Some days the creativity comes galloping like a unicorn snorting rainbows and some days it doesn’t (that would be today). I try to be as productive as possible during the less inspired hours, with tasks like building up collage bases or painting intermediate glazes on pieces that have been waiting for me to remember them.

These are a couple of 8×10″ canvases that I think will eventually be pages in this fall’s Art Prayer Journal.

Art Projgress Sept 25


Today was doubly nourishing: lunch with a favorite friend along with an awesome meal at Seasons 52 in La Jolla (where they make me a great vegan meal and then actually remember to not dump cheese on it before serving) and then a healthy dinner at home, even though it’s Friday night and happy hour was calling.

Dinner was a giant tray of random roasted veggies with balsamic vinegar, thyme and a little maple syrup; and “cheezy bean balls” (gotta love the name) from this recipe on with ranch dressing. A few weeks ago I discovered how easy it is to make vegan ranch and it now frequently shows up on my plate.

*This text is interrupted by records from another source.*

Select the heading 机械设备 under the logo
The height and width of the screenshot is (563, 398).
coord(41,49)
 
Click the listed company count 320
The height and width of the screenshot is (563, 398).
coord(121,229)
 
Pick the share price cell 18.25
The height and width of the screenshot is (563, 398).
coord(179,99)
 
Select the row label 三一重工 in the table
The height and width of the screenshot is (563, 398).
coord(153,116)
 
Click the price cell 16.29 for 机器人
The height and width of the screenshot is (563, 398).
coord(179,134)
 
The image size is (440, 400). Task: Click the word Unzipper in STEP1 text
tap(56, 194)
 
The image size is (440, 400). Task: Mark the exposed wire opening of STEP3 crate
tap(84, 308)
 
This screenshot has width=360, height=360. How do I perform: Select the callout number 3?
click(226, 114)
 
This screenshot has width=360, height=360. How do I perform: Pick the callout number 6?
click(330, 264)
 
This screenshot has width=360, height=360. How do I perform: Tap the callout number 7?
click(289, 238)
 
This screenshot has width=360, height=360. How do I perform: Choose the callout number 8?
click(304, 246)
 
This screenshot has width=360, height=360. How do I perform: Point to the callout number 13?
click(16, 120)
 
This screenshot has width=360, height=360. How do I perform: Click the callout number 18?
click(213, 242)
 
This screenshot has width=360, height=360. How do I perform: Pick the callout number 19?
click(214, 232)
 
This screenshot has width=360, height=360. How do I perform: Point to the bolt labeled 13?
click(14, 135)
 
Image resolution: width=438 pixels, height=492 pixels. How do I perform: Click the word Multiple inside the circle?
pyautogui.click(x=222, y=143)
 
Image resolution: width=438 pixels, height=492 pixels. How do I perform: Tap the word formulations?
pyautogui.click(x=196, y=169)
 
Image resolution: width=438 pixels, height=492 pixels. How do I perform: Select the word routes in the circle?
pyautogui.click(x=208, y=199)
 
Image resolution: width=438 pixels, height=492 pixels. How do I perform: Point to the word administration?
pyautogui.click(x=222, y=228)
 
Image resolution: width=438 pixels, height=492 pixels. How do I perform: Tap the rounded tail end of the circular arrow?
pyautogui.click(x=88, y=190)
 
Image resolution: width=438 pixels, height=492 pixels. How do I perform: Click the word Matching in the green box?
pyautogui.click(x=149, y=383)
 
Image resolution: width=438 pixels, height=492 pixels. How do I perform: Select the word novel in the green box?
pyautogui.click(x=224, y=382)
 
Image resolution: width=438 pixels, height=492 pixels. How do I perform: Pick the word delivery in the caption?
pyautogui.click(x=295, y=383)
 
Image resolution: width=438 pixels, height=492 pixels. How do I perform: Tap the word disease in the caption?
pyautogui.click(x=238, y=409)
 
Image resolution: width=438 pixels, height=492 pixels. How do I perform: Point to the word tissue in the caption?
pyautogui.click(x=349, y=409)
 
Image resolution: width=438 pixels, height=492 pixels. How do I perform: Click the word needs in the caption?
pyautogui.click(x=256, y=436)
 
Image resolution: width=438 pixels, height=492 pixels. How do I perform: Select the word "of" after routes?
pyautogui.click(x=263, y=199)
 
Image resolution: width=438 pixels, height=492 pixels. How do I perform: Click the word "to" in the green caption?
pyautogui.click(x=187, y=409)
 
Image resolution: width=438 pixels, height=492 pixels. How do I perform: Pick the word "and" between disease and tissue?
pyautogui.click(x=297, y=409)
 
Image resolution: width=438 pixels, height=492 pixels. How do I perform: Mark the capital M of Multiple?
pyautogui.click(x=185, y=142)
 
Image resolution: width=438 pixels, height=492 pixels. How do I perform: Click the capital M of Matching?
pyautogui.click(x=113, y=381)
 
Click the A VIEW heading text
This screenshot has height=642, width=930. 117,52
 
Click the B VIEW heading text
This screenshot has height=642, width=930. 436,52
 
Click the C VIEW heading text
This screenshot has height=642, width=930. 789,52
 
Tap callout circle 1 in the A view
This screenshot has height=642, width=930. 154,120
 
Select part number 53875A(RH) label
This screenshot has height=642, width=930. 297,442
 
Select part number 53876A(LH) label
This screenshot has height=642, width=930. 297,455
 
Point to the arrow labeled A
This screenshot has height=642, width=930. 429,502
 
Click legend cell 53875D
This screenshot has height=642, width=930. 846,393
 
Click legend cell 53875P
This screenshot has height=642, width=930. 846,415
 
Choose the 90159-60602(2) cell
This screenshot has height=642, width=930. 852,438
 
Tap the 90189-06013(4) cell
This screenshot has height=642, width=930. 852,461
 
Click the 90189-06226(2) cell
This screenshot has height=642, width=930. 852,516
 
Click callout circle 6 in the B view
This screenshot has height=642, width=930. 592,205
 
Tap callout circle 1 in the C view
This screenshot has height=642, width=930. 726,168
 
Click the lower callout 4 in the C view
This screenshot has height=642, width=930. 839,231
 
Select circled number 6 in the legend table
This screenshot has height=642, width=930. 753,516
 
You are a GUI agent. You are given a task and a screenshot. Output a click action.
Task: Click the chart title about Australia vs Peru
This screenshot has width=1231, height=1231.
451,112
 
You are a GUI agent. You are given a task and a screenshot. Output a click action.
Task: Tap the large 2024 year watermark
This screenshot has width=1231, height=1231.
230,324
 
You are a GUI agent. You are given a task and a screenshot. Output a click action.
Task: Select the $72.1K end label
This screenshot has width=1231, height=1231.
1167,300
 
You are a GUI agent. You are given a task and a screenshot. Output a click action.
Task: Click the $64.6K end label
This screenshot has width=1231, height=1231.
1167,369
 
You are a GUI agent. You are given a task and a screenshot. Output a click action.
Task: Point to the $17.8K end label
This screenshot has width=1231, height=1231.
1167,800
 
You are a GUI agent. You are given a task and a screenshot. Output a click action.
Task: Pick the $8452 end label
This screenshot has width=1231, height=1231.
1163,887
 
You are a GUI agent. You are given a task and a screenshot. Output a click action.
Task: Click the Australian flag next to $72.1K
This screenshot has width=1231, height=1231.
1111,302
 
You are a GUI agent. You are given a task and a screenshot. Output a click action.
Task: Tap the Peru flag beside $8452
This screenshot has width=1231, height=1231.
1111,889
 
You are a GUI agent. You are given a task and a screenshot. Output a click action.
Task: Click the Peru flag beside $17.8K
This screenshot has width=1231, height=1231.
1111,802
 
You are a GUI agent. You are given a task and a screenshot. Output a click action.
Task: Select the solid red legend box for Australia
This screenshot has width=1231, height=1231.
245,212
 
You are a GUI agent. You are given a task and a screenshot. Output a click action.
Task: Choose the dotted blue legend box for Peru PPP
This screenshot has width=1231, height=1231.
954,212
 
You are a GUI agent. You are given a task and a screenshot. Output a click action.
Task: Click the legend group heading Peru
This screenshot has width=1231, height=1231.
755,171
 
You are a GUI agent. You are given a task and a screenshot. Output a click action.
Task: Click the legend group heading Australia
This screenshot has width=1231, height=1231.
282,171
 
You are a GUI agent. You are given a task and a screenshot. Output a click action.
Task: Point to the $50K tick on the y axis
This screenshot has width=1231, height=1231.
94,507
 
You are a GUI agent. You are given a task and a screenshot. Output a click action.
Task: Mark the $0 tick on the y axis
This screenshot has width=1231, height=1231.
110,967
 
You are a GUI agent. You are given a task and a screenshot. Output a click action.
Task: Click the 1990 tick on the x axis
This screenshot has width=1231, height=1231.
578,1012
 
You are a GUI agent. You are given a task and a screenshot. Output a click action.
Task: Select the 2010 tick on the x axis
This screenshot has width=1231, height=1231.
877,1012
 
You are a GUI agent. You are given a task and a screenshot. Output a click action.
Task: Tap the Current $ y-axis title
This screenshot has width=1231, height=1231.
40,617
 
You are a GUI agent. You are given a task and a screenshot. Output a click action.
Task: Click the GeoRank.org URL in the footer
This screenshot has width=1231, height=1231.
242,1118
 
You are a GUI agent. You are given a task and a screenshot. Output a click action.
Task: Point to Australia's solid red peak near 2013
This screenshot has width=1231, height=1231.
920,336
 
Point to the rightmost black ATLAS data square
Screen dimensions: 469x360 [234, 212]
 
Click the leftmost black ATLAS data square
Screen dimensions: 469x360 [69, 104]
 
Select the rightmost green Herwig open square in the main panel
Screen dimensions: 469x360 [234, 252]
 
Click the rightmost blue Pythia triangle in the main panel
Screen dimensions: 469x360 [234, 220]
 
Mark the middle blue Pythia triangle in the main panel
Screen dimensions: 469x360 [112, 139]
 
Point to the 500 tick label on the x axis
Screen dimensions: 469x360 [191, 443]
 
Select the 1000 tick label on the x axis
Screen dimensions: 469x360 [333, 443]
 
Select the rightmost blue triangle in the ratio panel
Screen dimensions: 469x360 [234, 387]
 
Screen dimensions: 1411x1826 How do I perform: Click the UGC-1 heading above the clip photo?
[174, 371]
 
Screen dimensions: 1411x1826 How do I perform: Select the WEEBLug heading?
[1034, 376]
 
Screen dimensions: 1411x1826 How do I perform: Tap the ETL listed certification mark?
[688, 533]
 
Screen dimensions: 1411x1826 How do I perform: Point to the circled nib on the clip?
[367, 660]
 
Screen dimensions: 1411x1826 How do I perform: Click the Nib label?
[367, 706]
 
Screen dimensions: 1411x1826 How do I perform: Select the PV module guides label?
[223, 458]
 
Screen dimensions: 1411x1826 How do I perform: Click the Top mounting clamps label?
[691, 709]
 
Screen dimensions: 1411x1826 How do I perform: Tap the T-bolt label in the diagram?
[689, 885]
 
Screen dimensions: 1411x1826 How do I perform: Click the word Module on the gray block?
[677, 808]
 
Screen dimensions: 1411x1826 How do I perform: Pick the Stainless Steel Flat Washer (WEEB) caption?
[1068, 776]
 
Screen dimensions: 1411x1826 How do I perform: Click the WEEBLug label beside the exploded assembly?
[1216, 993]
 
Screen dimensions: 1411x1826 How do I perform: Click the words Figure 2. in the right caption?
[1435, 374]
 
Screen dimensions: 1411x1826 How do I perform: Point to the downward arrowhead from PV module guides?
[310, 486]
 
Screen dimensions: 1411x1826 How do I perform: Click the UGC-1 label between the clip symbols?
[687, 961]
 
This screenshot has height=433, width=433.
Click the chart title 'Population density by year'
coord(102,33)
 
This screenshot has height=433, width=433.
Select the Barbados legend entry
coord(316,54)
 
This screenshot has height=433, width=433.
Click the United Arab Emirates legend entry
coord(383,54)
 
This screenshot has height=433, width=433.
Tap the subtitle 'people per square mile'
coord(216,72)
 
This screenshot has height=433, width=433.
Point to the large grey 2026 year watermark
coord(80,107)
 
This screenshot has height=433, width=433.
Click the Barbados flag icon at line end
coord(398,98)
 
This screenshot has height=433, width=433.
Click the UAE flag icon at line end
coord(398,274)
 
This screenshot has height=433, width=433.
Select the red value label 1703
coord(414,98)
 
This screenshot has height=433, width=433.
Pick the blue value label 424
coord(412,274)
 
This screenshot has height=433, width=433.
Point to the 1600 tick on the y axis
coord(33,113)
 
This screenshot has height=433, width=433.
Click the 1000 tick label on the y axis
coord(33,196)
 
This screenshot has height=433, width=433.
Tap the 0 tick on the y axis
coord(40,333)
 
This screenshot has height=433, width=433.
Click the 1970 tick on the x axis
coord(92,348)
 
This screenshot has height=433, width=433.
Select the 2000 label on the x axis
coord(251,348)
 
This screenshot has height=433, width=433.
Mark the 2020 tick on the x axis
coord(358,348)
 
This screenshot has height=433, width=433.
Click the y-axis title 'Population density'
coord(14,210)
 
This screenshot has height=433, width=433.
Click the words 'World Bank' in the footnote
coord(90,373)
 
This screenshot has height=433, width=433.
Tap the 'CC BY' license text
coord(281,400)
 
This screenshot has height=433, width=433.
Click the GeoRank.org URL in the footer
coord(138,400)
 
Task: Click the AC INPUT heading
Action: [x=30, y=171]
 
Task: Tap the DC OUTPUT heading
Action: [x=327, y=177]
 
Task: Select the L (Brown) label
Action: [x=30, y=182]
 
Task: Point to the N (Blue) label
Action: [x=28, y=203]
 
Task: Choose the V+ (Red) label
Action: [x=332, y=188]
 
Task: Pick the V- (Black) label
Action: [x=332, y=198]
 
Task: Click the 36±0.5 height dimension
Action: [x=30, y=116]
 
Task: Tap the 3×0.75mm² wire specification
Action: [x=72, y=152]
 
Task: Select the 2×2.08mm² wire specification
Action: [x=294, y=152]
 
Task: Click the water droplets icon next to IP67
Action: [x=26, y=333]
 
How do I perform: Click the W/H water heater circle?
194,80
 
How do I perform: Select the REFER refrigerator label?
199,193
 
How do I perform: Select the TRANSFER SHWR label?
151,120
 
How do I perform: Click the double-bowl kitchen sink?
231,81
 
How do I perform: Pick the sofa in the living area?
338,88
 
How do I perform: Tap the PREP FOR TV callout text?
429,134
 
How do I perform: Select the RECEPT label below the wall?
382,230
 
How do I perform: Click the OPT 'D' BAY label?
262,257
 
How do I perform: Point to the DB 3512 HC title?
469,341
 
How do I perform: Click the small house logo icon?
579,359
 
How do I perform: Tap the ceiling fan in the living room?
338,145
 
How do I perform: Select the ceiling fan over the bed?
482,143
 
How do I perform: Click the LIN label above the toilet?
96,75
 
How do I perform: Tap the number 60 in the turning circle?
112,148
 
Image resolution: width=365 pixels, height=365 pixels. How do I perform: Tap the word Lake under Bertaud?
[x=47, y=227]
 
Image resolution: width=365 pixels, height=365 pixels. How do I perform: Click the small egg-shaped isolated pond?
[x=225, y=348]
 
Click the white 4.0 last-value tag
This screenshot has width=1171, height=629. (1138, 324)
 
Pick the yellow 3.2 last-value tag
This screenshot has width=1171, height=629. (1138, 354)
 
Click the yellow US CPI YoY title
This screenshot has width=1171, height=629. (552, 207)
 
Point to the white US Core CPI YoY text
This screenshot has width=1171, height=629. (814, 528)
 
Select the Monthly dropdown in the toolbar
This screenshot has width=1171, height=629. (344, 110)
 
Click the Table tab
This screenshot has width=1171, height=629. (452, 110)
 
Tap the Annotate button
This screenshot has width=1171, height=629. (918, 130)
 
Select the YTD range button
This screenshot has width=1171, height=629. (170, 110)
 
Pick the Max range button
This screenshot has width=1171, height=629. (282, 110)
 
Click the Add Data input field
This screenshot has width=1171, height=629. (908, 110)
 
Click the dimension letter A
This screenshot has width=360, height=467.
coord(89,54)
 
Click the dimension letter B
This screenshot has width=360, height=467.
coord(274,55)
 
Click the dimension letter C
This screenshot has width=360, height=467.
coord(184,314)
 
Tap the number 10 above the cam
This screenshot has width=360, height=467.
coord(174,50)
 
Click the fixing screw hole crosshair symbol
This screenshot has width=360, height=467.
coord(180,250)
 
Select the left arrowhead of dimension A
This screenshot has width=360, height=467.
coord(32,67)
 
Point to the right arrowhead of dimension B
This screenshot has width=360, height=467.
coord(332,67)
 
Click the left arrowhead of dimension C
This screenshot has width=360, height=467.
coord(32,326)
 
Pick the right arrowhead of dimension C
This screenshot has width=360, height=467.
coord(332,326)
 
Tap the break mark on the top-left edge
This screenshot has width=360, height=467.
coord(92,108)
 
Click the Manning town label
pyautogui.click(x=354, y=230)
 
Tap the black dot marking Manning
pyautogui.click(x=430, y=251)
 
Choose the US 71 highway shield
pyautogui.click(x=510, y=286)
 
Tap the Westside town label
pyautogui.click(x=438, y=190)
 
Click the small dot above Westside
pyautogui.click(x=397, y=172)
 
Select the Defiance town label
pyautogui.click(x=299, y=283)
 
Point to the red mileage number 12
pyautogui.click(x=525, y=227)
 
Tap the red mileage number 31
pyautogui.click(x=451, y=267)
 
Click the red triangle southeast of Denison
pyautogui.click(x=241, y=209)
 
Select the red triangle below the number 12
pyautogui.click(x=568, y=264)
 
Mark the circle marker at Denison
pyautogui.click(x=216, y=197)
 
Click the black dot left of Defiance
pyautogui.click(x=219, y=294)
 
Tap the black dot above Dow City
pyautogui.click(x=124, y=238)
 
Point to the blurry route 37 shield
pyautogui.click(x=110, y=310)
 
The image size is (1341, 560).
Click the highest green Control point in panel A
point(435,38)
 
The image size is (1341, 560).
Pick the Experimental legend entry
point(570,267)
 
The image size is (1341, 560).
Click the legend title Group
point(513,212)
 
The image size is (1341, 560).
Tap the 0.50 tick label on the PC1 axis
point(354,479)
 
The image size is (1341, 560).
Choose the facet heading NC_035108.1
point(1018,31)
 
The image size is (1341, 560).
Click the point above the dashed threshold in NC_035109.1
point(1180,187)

I like this recipe at for a base – it also has a feature that recalculates the ingredient amounts based on how much dressing you want to end up with. I adjust the seasonings as I go and I don’t use soy milk so I replace that with other non-dairy milk, or even water in a pinch. It’s a pretty fool-proof recipe.

roasted vegs and chickpea balls


I’m struggling for new sparks to keep the inspiration going and make the days feel cheerful. Books usually help, and I’m re-reading Phil Cousineau’s “The Art of Pilgrimage” for about the dozenth time. Here’s the paragraph that’s with me this evening:

“We thirst at first. – Emily Dickinson

Emily Dickinson knew well the tidal pulls of creative desire. She made daily pilgrimages to sacred places in her imagination, renewing herself with each recognition of her creative needs. Thirst, hunger, the yearning for touch – the metaphors are countless. Thoreau suggests that the longing may be the stirrings of remorse that we are not living up to our potential: “We do not commonly live our life out and full; we do not fill all our pores with our blood; we do not inspire and expire fully and entirely enough… We live but a fraction of our life. Why do we not let on the flood, raise the gates, and set all our wheels in motion?” (Phil Cousineau, “The Art of Pilgrimage”)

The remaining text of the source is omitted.